» **EXERCISE REQUIREMENTS**: Copy out every one of the entries below, swapping each "toolbar" for "navigation bar" and leaving everything else the same.

» **EXCERPTED RECORDS**:
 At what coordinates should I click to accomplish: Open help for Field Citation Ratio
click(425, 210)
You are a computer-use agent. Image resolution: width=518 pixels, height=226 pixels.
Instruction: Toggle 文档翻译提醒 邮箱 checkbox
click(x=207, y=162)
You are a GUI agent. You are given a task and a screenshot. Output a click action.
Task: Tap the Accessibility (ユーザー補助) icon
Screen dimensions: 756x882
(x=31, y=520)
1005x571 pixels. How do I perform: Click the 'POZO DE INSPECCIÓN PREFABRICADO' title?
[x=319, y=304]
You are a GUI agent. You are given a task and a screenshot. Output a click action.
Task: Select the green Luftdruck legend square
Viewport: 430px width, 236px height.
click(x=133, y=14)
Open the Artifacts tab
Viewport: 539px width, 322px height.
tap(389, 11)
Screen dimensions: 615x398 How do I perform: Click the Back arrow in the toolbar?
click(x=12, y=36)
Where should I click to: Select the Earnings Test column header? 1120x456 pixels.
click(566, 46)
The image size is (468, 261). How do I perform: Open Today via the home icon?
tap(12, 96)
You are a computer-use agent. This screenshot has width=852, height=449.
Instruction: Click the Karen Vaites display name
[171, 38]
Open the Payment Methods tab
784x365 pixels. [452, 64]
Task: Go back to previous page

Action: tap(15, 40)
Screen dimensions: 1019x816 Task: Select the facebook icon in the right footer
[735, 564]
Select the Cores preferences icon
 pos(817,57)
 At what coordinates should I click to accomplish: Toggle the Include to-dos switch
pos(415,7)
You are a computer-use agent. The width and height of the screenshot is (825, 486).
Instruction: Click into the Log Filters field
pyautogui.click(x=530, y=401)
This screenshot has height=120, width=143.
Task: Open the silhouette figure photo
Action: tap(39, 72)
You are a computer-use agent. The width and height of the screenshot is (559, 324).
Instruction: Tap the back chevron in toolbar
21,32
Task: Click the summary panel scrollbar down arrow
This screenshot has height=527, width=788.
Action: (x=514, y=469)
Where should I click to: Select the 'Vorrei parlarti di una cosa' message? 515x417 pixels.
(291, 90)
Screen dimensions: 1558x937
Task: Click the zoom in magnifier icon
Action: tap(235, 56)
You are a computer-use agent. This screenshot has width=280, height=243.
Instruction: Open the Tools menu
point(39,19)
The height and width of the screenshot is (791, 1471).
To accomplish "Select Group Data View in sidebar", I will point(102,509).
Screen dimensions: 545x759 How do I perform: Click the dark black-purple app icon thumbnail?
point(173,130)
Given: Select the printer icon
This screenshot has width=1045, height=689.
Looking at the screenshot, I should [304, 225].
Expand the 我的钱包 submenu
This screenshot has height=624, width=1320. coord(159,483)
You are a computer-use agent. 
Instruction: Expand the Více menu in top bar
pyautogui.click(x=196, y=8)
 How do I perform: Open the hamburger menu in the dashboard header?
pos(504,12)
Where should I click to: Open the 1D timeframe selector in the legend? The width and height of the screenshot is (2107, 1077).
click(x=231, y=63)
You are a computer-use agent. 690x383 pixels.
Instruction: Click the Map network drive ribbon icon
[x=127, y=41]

» **THE ANSWER**:
 At what coordinates should I click to accomplish: Open help for Field Citation Ratio
click(425, 210)
You are a computer-use agent. Image resolution: width=518 pixels, height=226 pixels.
Instruction: Toggle 文档翻译提醒 邮箱 checkbox
click(x=207, y=162)
You are a GUI agent. You are given a task and a screenshot. Output a click action.
Task: Tap the Accessibility (ユーザー補助) icon
Screen dimensions: 756x882
(x=31, y=520)
1005x571 pixels. How do I perform: Click the 'POZO DE INSPECCIÓN PREFABRICADO' title?
[x=319, y=304]
You are a GUI agent. You are given a task and a screenshot. Output a click action.
Task: Select the green Luftdruck legend square
Viewport: 430px width, 236px height.
click(x=133, y=14)
Open the Artifacts tab
Viewport: 539px width, 322px height.
tap(389, 11)
Screen dimensions: 615x398 How do I perform: Click the Back arrow in the navigation bar?
click(x=12, y=36)
Where should I click to: Select the Earnings Test column header? 1120x456 pixels.
click(566, 46)
The image size is (468, 261). How do I perform: Open Today via the home icon?
tap(12, 96)
You are a computer-use agent. This screenshot has width=852, height=449.
Instruction: Click the Karen Vaites display name
[171, 38]
Open the Payment Methods tab
784x365 pixels. [452, 64]
Task: Go back to previous page

Action: tap(15, 40)
Screen dimensions: 1019x816 Task: Select the facebook icon in the right footer
[735, 564]
Select the Cores preferences icon
 pos(817,57)
 At what coordinates should I click to accomplish: Toggle the Include to-dos switch
pos(415,7)
You are a computer-use agent. The width and height of the screenshot is (825, 486).
Instruction: Click into the Log Filters field
pyautogui.click(x=530, y=401)
This screenshot has height=120, width=143.
Task: Open the silhouette figure photo
Action: tap(39, 72)
You are a computer-use agent. The width and height of the screenshot is (559, 324).
Instruction: Tap the back chevron in navigation bar
21,32
Task: Click the summary panel scrollbar down arrow
This screenshot has height=527, width=788.
Action: (x=514, y=469)
Where should I click to: Select the 'Vorrei parlarti di una cosa' message? 515x417 pixels.
(291, 90)
Screen dimensions: 1558x937
Task: Click the zoom in magnifier icon
Action: tap(235, 56)
You are a computer-use agent. This screenshot has width=280, height=243.
Instruction: Open the Tools menu
point(39,19)
The height and width of the screenshot is (791, 1471).
To accomplish "Select Group Data View in sidebar", I will point(102,509).
Screen dimensions: 545x759 How do I perform: Click the dark black-purple app icon thumbnail?
point(173,130)
Given: Select the printer icon
This screenshot has width=1045, height=689.
Looking at the screenshot, I should [304, 225].
Expand the 我的钱包 submenu
This screenshot has height=624, width=1320. coord(159,483)
You are a computer-use agent. 
Instruction: Expand the Více menu in top bar
pyautogui.click(x=196, y=8)
 How do I perform: Open the hamburger menu in the dashboard header?
pos(504,12)
Where should I click to: Open the 1D timeframe selector in the legend? The width and height of the screenshot is (2107, 1077).
click(x=231, y=63)
You are a computer-use agent. 690x383 pixels.
Instruction: Click the Map network drive ribbon icon
[x=127, y=41]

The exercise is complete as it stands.